I have boasted, probably here and elsewhere, that I have accurately predicted the outcomes all of the major elections of the last five or six years, including Trump, Brexit and the GEs. This article goes some way to explaining why: Preference falsification. I always disregard the chatter, or at least the prevalent chatter. I do not use social media. Instead I rely on historical precedent and back-of-the-cab opinions. And I watch the key actors like a hawk.
My current concern is Russia and Putin but I am hard pressed to give a definitive end to the dilemma for several reasons. The first is primarily of not understanding Russians at first hand. The second is my underestimating the extent to which Russians, do not falsify, but actually believe the Kremlin line. A cursory understanding of Russian history over the last hundred years explains why - in the wider context of institutional theory.

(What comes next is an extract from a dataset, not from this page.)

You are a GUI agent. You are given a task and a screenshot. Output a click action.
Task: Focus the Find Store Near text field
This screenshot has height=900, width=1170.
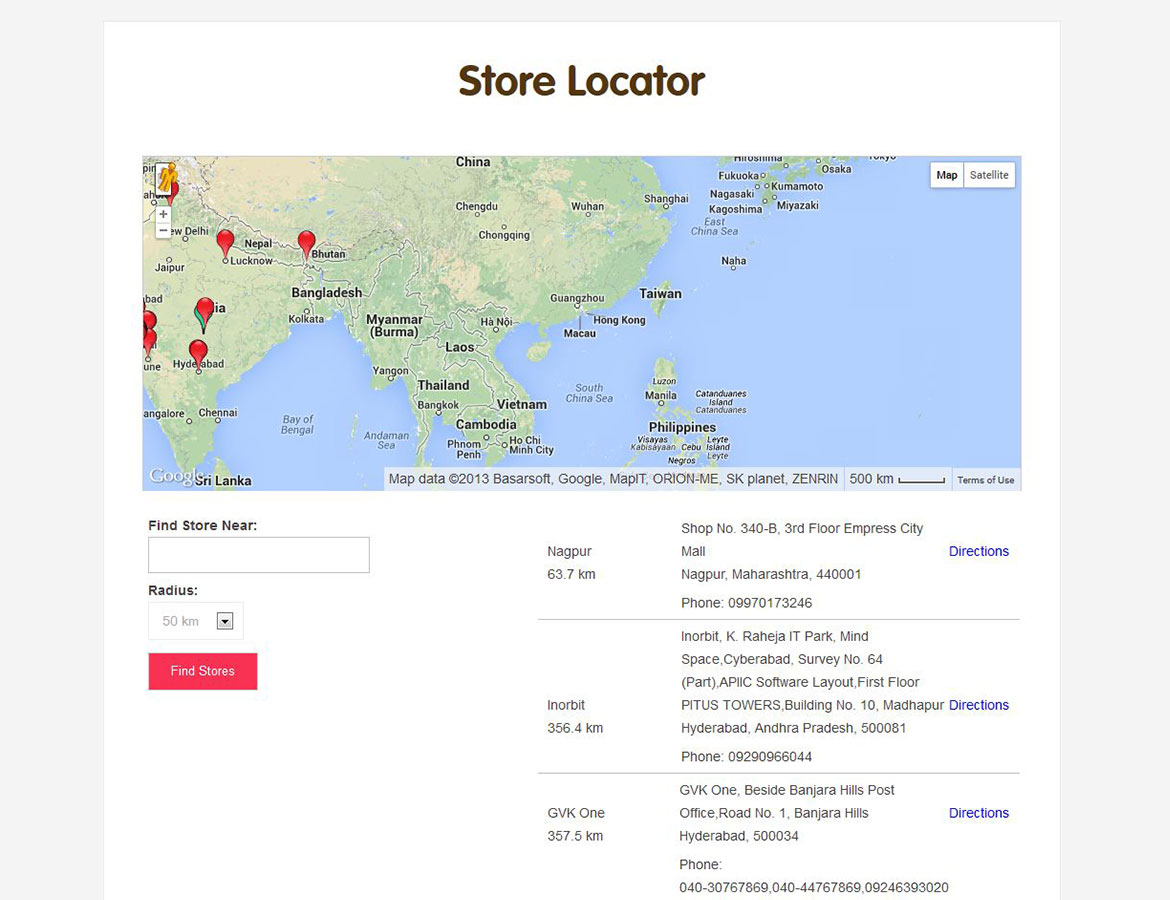pyautogui.click(x=258, y=555)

I am sorry that your personal experience of campus intolerance was so hate-filled, but as you rightly say, there is dissonance between publicly held views and private ones. Another key to my 'success' in predictions is understanding the extent to which people will ignore the truth, ignore the facts, if it does not accord with their world view and their general will. To cross them on this, to challenge a view on an empirical basis can elicit strong emotions (as your experience shows). The reaction is religious. You have blasphemed their god. You have challenged their faith. Everyone must believe, they cannot believe in nothing (regardless of what the Nihilists say). When people face hell they cling to belief, just as people pray when the plane is about to fall out of the sky. And so, to argue against a religion, or a mere cult, which Stonewall undoubtedly is, can only logically entail your participation in an Auto Da Fe.
Excellent, Thomas. Thank you once again.